DevOps, SRE and operations teams can now easily create collaboration channels directly from the xMatters Incident Console, using Slack, Microsoft Teams and Zoom. New pre-built automation steps further streamline the incident resolution process so managers can quickly add notes and assign severity or priority levels to an incident. Because visibility into incident response processes is a key aspect of continuous improvement, xMatters also added the ability to monitor incident volume and severity over different time periods, and enhanced its Post-Incident Report with export capabilities to share insights with cross-functional stakeholders and guide blameless postmortems for continuous improvement.

“Competitive companies don’t want to simply reduce incidents and keep their services running, they want to do so while simultaneously releasing exciting products that customers will love. Traditionally, this has been a hard balance to strike—the faster and more innovative teams try to be, the more likely they are to break existing services or overlook factors that impact the customer experience in production,” said Doug Peete,CPO at xMatters. “Without the proper tools to support their desired velocity, development and operations teams are hamstrung dealing with technical issues that divert time and resources from core product initiatives...”

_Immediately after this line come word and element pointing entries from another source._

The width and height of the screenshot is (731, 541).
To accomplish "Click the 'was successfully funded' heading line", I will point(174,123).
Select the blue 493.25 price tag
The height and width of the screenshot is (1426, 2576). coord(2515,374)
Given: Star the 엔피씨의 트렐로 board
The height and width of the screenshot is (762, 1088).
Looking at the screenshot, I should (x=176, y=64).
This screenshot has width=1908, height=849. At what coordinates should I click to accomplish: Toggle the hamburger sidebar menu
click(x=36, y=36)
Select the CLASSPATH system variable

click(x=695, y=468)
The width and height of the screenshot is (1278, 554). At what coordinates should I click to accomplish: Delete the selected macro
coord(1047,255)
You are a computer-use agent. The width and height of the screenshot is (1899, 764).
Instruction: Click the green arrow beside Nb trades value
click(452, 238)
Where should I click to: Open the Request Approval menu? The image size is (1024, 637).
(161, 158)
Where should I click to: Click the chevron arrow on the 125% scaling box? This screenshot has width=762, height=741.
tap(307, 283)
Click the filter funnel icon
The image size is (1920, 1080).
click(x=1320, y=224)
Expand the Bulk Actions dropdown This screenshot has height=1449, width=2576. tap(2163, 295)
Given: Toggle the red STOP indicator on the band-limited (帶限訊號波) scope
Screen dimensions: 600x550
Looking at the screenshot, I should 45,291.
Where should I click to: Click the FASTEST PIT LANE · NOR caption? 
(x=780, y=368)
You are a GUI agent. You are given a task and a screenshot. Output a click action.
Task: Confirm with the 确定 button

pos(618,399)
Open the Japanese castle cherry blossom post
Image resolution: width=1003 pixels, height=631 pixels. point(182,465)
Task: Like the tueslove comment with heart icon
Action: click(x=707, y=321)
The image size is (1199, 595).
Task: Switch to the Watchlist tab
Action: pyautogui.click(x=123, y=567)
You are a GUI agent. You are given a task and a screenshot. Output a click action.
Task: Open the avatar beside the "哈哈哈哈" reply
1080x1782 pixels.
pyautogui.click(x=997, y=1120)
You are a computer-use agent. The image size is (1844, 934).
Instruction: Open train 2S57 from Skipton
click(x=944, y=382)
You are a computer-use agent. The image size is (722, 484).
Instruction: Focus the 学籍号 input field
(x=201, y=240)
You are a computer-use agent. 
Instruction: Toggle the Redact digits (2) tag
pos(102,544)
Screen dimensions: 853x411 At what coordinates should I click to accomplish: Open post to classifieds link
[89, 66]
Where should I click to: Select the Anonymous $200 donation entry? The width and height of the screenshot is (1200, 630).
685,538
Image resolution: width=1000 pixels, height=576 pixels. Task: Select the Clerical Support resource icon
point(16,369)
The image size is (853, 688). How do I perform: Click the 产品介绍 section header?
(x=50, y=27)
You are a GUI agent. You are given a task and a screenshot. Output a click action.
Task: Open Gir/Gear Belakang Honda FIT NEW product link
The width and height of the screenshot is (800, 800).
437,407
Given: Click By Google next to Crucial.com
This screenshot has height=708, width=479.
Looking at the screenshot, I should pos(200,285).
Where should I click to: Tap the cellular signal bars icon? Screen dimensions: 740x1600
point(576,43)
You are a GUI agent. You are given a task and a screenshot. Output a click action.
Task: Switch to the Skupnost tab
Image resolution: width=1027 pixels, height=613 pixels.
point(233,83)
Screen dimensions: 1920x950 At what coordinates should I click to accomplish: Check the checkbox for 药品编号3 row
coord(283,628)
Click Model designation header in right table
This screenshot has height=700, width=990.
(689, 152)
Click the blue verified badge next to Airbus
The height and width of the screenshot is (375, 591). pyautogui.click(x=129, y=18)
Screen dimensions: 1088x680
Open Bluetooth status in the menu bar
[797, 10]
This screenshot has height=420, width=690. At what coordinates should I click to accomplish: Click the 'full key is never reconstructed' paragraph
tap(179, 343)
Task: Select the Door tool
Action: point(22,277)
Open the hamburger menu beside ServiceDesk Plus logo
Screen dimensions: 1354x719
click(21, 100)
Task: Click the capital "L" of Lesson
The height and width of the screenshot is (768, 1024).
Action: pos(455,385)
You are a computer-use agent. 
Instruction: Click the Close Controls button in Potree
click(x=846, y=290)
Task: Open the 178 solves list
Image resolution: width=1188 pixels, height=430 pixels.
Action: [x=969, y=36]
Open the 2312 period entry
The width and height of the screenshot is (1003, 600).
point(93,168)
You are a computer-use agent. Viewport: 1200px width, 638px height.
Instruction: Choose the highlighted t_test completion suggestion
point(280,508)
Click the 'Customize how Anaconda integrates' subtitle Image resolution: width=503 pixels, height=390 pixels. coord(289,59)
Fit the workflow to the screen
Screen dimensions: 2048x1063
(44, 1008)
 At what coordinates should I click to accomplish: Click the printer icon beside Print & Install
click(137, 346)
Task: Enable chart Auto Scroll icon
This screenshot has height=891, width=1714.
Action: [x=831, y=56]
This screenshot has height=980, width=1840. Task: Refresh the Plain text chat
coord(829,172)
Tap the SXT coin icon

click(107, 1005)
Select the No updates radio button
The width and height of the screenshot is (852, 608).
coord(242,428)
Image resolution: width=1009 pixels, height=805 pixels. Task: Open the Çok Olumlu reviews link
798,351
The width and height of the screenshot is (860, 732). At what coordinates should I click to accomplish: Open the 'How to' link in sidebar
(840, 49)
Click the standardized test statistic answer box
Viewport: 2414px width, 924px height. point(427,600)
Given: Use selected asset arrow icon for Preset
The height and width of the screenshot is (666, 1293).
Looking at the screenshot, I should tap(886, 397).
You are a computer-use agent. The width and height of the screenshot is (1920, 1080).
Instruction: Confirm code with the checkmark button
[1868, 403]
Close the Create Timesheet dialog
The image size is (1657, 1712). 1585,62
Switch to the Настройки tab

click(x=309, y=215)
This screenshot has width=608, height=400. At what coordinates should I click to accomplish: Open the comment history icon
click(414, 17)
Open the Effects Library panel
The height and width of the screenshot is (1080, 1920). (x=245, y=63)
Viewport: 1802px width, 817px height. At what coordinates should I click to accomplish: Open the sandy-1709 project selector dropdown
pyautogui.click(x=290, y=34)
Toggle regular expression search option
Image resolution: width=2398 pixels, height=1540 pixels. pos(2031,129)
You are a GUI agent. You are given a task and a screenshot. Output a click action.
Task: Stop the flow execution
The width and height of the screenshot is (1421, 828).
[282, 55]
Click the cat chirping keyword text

The latest updates to the xMatters platform facilitate seamless collaboration for ongoing incidents, drive continuous improvement and automate processes to power an adaptive approach to incident resolution:

- Facilitate seamless collaboration for ongoing incidents. Service teams can add collaboration channels like Slack, Microsoft Teams and Zoom conferences to an existing incident directly from the Incident Console. When a Slack or Teams channel is added, the specified name and description, plus a link to the channel will be visible to everyone working on the incident. These channels can be used to share up-to-date incident details for closer collaboration to resolve issues quickly and minimize the severity of the impact. This is also an easy way for incident resolvers to bring their favorite tools into the incident resolution process.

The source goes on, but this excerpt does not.